If you’re in the market for a subcompact car, your choices are slim. With the segment declining rapidly due to the crossover boom, there aren’t many to choose from. The 2021 Kia Rio is one of the last entrants alongside the Hyundai Accent, Nissan Versa, Mitsubishi Mirage, and the soon-to-de-discontinued Chevrolet Spark. Those looking for a hatchback will see their choices dwindle further down to two as the Spark exits after the 2022 model year. The Rio has long been a stand-out because of how well it balances content and affordability. Is that still the case? Let’s take a closer look.
The 2021 model year is a refresh for the Kia Rio, which gives it subtle design tweaks like a revised grille. You also lose the fog lights, which were available on the upper trims for the last few model years. Kia’s new port-injected 1.6-liter four-cylinder carries over unchanged with 120 hp and 112 lb-ft of torque. A CVT remains your only transmission option while EPA fuel economy ratings are excellent at 33/41/36 mpg city/highway/combined. Inside, you get a new 8.0-inch touchscreen with wireless Apple CarPlay and Android Auto on all models. Additional convenience features like keyless entry/start, automatic climate control, and LED headlights are now available on the S trim. Furthermore, the S Technology package now includes lane-keeping assist, pedestrian detection, steering assist, and driver attention alert, in addition to forward collision warning and front automatic emergency braking. As a result, the value proposition on the Rio has gotten stronger thanks to the additional tech and convenience features that Kia made available.
When it comes to design, the Kia Rio veers on the conservative side. Think more along the lines of a shrunken Volkswagen Golf instead of the extroverted styling you find in sister brand Hyundai’s car lineup. The upright greenhouse gives the Rio a more conventional two-box look, giving it plenty of usable space a good visibility out every direction. Of the two body styles, the hatchback is the most attractive one because it has best proportions. Although it’s longer, the sedan’s trunk looks like it got tacked on to the upright greenhouse at the last minute, giving the car an awkward side profile that dates it significantly.

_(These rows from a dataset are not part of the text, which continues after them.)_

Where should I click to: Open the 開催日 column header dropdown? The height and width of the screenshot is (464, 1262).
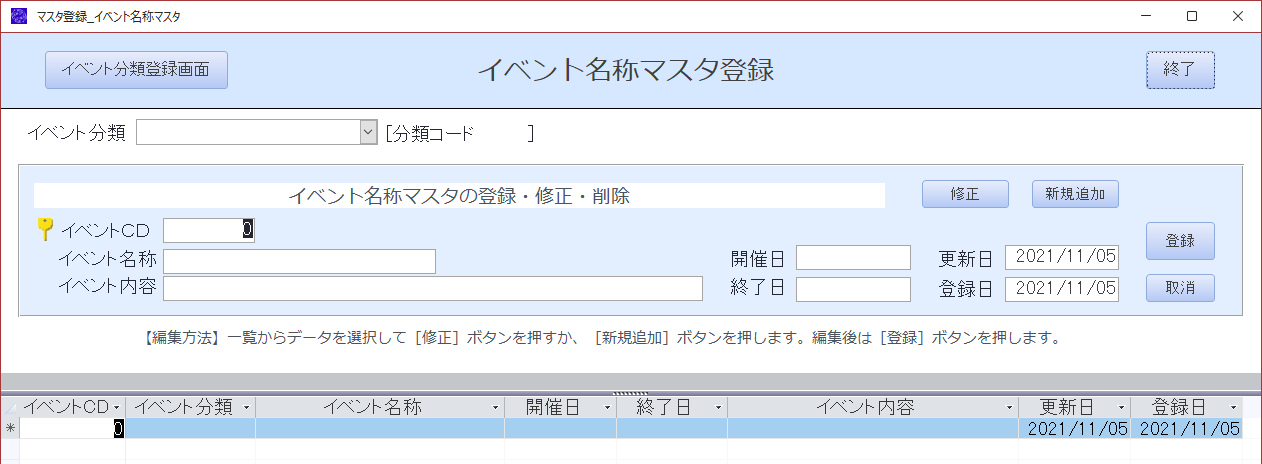tap(608, 408)
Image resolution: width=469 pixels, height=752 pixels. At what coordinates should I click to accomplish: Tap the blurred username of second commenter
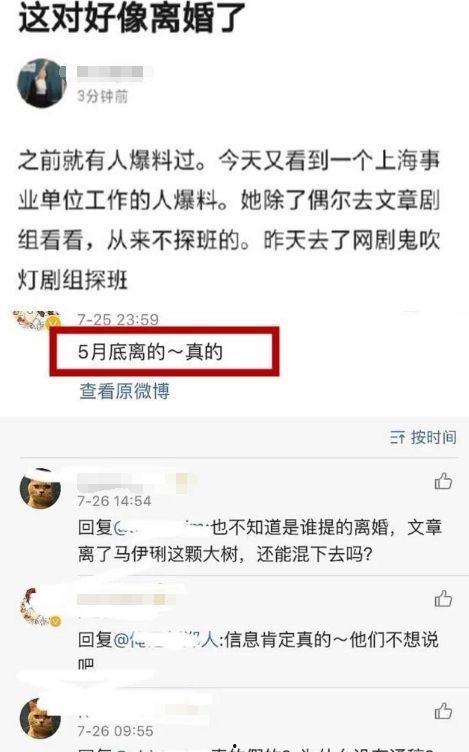[x=126, y=599]
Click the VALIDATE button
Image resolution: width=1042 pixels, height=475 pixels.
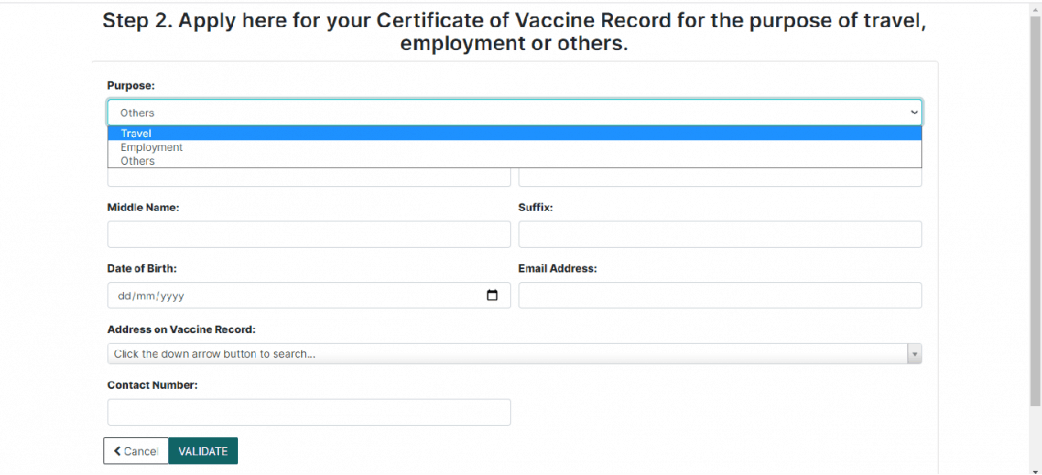pos(203,451)
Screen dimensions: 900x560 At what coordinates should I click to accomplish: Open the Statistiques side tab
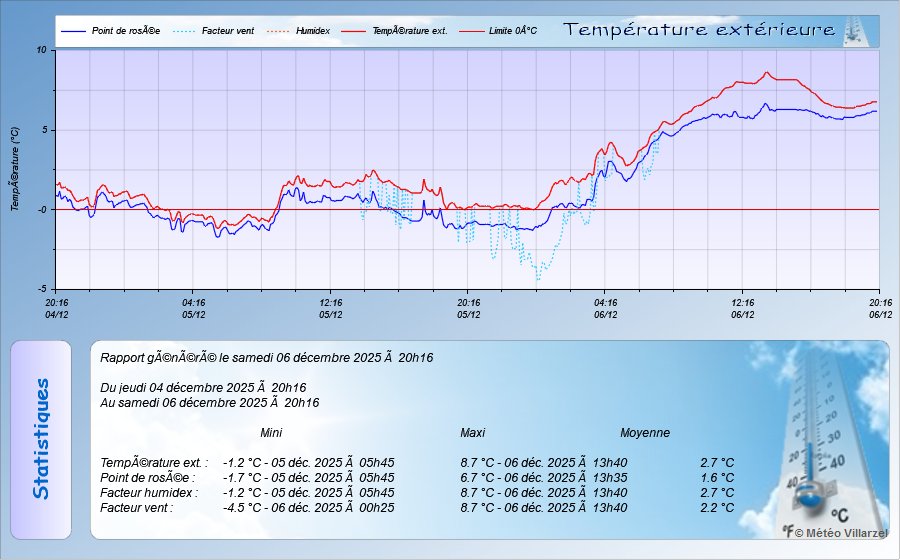point(40,440)
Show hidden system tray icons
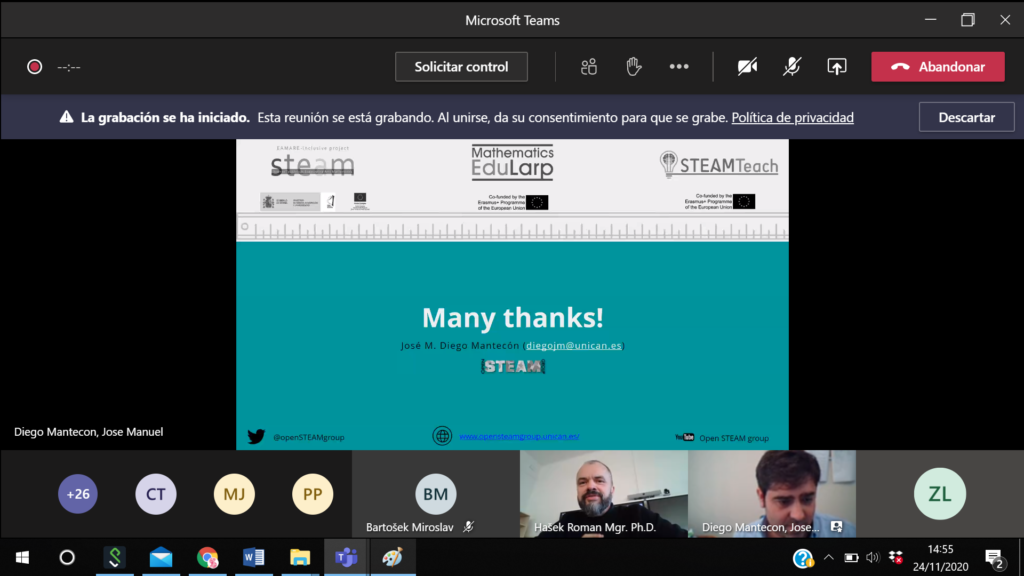Viewport: 1024px width, 576px height. point(828,557)
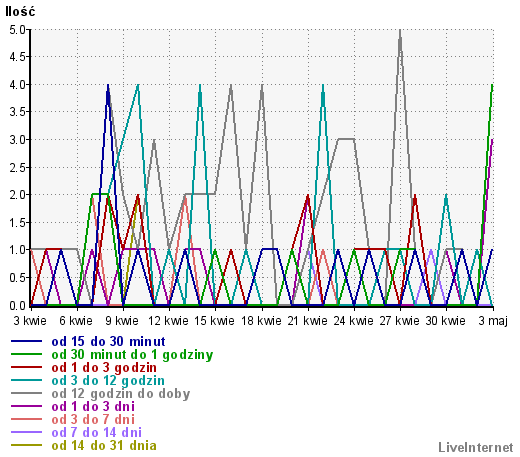Click the teal legend line swatch
Viewport: 520px width, 457px height.
[x=26, y=380]
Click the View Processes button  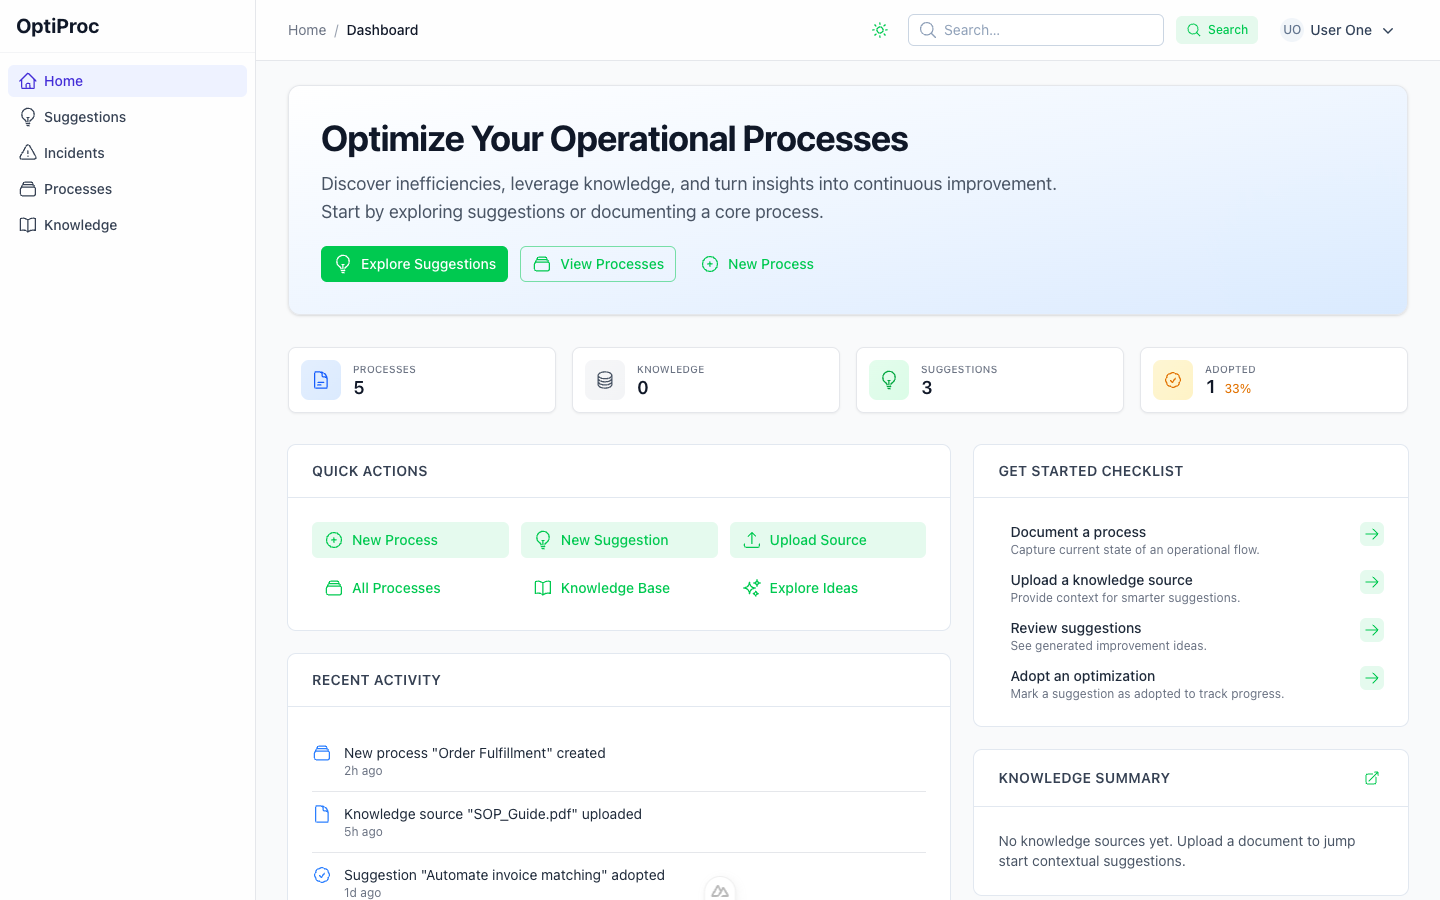[x=597, y=263]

Kia doesn’t just give you content by piling on the features. The Rio drives quite nicely and makes you realize the standard transportation doesn’t need to feel like a penalty box. Like its larger siblings, the Rio benefits from great suspension calibration; it’s zippy and feels right at home getting tossed around on a winding road. Even with the narrow 185/65/R15 tires, it carves through turns gleefully. The tires are one of its weaknesses because they can’t handle everything the chassis can. A slightly wider tire could easily solve that without affecting the car’s fuel economy. One benefit of the skinny tires is in noise levels because they don’t make significant amounts of roar even over poorly maintained surfaces. The thick sidewall keeps the Rio’s ride on the compliant side; together with the suspension, it does a great job isolating the cabin, especially by subcompact car standards.
Obviously, with only 120 hp and 112 lb-ft of torque, the Rio isn’t quick. However, since it weighs only 2,738 pounds, it feels adequately powered. Credit the CVT for getting the most out of the engine’s limited output. The best part? Hyundai and Kia’s CVT is snappy and feels natural. There’s no rubber band effect and it quickly does what you want when you put your foot down. In Sport mode, the powertrain responds even quicker, immediately bringing the engine to its sweet spot and enabling the car to get out of its own way promptly.
For its size, the Rio is surprisingly roomy. Four average-sized adults can fit in the car comfortably but five would be a pinch because of the car’s narrowness. The cargo area is generous but you don’t get a flat floor when you drop the 60/40 split-folding rear seatbacks. If you’re looking for more cargo capacity, consider moving up to a compact hatchback or a subcompact crossover that veers on the larger end of the spectrum. As expected of a vehicle that starts under $20,000 the Rio has a lot of hard plastic in the cabin. Kia, however, did a nice job making sure everything you touch still feels nice. The door-mounted armrests, however, could use padding because they’re quite hard.
Our test car was a 2021 Kia Rio S hatchback, which is the one to get if you ask us. The sedan is less expensive because it’s also available in the LX grade but it’s also less versatile and longer by 13 inches (the Rio hatch is 160 inches long). With an as-tested price of $19,205, this car is a steal. Although it lacks all the other driver assists you’d find in a Nissan Versa and it doesn’t have some of the creature comforts found in the Hyundai Accent like a telescopic steering wheel, heated front seats, and the hands-free smart trunk, the Rio fights back with better road manners and practicality. No, you can’t load it up to the brim like you can some of its competitors but in return, you get a subcompact car that’s better polished and more satisfying to own and drive because of the extra attention paid to chassis and powertrain refinement. Kia proves once again that it knows how to give you a strong value proposition. It’s not just about the features the car comes with anymore, it’s about the whole package: the driving experience, practicality, price, all of it.